> _DIRECTIONS FOR THIS TASK_
What is the number of lines in this listing that include "will"? Answer with that number only.

> _RECORD EXTRACTS_
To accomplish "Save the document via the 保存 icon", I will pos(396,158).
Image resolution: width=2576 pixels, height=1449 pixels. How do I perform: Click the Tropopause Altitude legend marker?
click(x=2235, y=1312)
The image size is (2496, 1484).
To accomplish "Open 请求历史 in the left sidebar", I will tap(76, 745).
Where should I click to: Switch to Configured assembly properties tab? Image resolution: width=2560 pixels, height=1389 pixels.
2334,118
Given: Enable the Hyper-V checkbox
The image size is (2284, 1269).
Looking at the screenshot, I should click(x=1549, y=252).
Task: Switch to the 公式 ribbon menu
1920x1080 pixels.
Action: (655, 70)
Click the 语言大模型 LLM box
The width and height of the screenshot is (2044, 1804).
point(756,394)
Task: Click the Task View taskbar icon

> _SOLUTION BELOW_
2